Le maire, Michel Angers, n'a pas pu se déplacer pour ce rendez-vous, lui qui devait rencontrer le Groupe tactique d'intervention économique à la même occasion. M. Giguère lui a transmis un bilan de la rencontre.

«Le dossier a avancé d'une autre coche, il est bien vivant», s'encourage le député. «Par contre, j'aurais aimé donner une réponse en 2014 et je n'en serai pas capable. Je suis déçu, mais que voulez-vous.»

La Ville de Shawinigan a transmis son dossier au printemps 2012 et à ce moment, une nouvelle étude de Pluritec évaluait ce projet à 55,1 millions $. La Ville souhaite que le gouvernement défraie environ 80 % de la facture.

De son côté, M. Angers est sorti de sa rencontre avec son député visiblement satisfait de constater que le dossier allume toujours des lumières à Québec, mais las de devoir convaincre le gouvernement des capacités de la Ville à superviser ce projet en même temps que celui de l'approvisionnement en eau potable.

«Les fonctionnaires nous demandent de déposer notre dossier dans un programme», s'impatiente le maire. «Il est sur une tablette à quelque part. Enlevez la poussière et mettez-le dans la machine!»

«Il y a aussi une réserve selon laquelle la Ville de Shawinigan ne serait pas capable de faire deux dossiers en même temps», remarque M. Angers. «Il y a des firmes qui font la surveillance, des firmes qui font les plans et devis, des firmes qui s'occupent de la construction... La Ville ne travaille pas à temps plein là-dessus!

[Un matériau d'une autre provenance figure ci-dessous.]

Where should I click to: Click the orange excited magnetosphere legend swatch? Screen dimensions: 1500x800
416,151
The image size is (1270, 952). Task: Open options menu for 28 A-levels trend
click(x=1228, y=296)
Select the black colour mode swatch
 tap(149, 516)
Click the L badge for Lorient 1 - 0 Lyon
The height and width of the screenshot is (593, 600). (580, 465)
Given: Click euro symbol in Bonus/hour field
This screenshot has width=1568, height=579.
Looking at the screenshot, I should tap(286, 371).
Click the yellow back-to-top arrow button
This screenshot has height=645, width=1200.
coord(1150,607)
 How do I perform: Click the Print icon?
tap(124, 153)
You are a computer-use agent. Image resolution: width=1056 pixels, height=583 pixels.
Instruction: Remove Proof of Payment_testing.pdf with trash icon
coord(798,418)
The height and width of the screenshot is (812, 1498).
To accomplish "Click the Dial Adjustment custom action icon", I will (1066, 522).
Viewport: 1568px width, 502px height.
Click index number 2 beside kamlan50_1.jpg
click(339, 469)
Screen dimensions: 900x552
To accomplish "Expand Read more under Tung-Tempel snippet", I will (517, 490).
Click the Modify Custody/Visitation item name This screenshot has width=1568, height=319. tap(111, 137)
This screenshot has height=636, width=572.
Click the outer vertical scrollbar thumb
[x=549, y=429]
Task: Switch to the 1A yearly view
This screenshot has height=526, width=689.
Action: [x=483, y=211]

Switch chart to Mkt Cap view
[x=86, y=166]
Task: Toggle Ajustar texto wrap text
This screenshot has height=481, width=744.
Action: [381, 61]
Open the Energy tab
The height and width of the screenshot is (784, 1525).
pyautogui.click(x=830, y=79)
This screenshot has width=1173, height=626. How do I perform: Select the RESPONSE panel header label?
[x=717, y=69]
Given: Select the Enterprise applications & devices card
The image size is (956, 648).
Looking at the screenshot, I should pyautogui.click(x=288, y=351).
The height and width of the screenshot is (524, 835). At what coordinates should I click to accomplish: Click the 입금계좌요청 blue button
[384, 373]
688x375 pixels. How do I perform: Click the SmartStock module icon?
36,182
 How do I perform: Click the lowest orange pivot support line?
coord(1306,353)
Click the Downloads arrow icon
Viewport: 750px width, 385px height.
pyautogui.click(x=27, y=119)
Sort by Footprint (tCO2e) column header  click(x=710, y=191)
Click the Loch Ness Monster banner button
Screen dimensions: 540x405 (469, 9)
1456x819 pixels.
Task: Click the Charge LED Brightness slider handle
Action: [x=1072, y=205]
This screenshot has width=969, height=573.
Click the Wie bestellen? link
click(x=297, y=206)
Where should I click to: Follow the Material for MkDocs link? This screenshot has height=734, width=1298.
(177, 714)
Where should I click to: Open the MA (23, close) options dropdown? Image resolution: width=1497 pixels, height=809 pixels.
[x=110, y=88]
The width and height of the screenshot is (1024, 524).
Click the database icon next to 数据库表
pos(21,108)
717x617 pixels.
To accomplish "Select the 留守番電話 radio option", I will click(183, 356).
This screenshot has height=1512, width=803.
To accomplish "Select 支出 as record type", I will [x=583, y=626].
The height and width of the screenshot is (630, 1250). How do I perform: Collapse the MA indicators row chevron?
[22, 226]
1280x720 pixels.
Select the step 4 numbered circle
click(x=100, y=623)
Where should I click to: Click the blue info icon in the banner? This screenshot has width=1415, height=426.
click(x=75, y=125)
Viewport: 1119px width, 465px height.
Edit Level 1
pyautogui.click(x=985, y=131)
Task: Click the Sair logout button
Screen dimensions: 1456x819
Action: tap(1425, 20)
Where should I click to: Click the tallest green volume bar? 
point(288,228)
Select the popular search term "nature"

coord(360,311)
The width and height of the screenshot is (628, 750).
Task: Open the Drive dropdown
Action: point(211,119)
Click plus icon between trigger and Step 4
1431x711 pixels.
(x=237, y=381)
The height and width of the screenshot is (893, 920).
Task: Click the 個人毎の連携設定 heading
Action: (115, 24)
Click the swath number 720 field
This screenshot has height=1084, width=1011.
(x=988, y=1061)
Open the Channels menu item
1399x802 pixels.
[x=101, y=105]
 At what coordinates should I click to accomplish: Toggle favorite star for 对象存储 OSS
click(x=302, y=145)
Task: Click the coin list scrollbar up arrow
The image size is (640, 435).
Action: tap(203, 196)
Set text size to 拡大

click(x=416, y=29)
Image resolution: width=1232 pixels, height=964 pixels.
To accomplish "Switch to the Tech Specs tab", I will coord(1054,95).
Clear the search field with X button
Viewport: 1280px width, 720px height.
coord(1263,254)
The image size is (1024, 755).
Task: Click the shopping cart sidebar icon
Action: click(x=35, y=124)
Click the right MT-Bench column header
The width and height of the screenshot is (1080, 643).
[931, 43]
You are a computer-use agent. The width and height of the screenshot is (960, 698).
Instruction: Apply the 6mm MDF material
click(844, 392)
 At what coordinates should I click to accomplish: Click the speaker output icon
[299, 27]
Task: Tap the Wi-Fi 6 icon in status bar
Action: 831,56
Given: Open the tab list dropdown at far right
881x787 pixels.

Nous coordonnons certaines choses, mais on peut facilement faire deux dossiers en même temps.»

La Ville tentera donc d'identifier le meilleur programme pour qualifier le projet d'assainissement des eaux usées et d'aqueduc au lac à la Tortue. Le maire s'attend maintenant à obtenir une réponse en 2015. «Je trouve ça intéressant», assure M. Angers. «Il n'y a pas de fin de non-recevoir jusqu'à maintenant.»

D'ailleurs, le maire rappelle que l'annonce mémorable de l'ex-ministre Nathalie Normandeau en 2007 prouvait le bien-fondé de la demande. À ce moment, le gouvernement libéral avait confirmé une subvention de 14,3 millions $ sur un projet de 17,6 millions $. «Nous avons toujours cette lettre», fait remarquer M. Angers. «Le problème était l'évaluation du projet, mais le principe était accepté. Reste à voir s'il y a de l'argent. Pour la suite, que personne ne s'inquiète sur notre capacité à gérer un projet comme celui-là. Cet argument ne tient pas la route.»

Conséquences

En attendant, des puits du secteur sont menacés par des fosses septiques usées à la corde et le lac se dégrade. «À toutes les années qui passent, c'est du phosphore qu'on ajoute dans le lac, des coliformes», se désole le maire. «C'est prouvé que l'activité humaine amène une détérioration du lac, qui est toujours un peu plus en péril.»

M. Angers convient que la Ville manoeuvre dans un espace très restreint entre l'exigence de remplacer des fosses septiques non conformes et l'attente de l'investissement pour un réseau d'égout.

«Quand ça n'a plus de sens, on demande une intervention», assure-t-il. «Mais je ne voudrais pas que les gens investissent 15 000 $ ou 20 000 $ dans des fosses septiques avant de payer encore pour un réseau. Ils vont dire non, avec raison!»

Difficile, dans ce contexte, de trouver l'intervention appropriée pour les fosses à remplacer. «On ne peut pas lésiner avec l'environnement», fait remarquer M. Angers. «Sans être trop tolérant, nous tentons d'étirer ça le plus possible. C'est un juste milieu qui n'est vraiment pas facile à trouver.»